• **EXCERPTED PASSAGE**

Credit concentrations may arise from investment activities and may be impacted by changes in economic, industry or political factors. The Investment Funds routinely execute transactions with counterparties in the financial services industry, resulting in credit concentration with respect to the financial services industry. In the ordinary course of business, the Investment Funds may also be subject to a concentration of credit risk to a particular counterparty. The Investment Funds seek to mitigate these risks by actively monitoring exposures, collateral requirements and the creditworthiness of its counterparties.

 

The Investment Funds have entered into various types of swap contracts with other counterparties. These agreements provide that they are entitled to receive or are obligated to pay in cash an amount equal to the increase or decrease, respectively, in the value of the underlying shares, debt and other instruments that are the subject of the contracts, during the period from inception of the applicable agreement to its expiration. In addition, pursuant to the terms of such agreements, they are entitled to receive or obligated to pay other amounts, including interest, dividends and other distributions made in respect of the underlying shares, debt and other instruments during the specified time frame. They are also required to pay to the counterparty a floating interest rate equal to the product of the notional amount multiplied by an agreed-upon rate, and they receive interest on any cash collateral that they post to the counterparty at the federal funds or LIBOR rate in effect for such period.

• **WORK TO COMPLETE**
(1) In the passage on credit risk and swap contracts, at what rate do the Investment Funds receive interest on cash collateral they post to the counterparty?
(2) Reproduce word for word everything in the passage on credit risk and swap contracts from "Credit concentrations may" down to "of its counterparties.".

Dataset records
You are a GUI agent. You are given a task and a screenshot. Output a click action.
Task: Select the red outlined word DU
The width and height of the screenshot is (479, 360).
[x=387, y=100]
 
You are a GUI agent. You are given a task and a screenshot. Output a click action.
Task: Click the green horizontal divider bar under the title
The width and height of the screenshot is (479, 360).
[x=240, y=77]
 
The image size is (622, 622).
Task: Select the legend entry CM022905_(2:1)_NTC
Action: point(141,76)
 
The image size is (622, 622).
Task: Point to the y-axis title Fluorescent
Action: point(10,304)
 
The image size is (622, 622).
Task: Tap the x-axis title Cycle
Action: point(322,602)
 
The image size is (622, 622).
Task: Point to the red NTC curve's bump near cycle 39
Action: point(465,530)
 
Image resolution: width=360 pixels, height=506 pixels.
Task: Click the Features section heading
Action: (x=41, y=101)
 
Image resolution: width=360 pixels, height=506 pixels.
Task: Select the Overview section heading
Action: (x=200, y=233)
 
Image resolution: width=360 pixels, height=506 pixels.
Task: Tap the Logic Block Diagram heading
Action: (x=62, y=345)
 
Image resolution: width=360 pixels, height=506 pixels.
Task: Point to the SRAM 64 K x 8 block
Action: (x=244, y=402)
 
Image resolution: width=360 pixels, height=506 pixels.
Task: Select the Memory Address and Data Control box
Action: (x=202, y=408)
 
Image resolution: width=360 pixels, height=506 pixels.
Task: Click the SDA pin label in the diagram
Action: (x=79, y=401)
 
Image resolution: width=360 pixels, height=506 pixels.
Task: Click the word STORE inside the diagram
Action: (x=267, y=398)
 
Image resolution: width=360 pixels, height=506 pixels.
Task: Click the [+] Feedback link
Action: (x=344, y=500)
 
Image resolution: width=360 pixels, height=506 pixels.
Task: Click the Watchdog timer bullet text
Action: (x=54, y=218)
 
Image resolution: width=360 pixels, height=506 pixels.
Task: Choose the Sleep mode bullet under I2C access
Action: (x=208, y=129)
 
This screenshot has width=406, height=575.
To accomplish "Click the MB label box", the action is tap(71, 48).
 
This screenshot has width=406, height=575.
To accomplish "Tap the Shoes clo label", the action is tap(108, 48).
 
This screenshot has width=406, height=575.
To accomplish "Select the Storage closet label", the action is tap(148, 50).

• **RESULTS BY TASK**
(1) At the federal funds or LIBOR rate in effect for such period.

(2)
Credit concentrations may arise from investment activities and may be impacted by changes in economic, industry or political factors. The Investment Funds routinely execute transactions with counterparties in the financial services industry, resulting in credit concentration with respect to the financial services industry. In the ordinary course of business, the Investment Funds may also be subject to a concentration of credit risk to a particular counterparty. The Investment Funds seek to mitigate these risks by actively monitoring exposures, collateral requirements and the creditworthiness of its counterparties.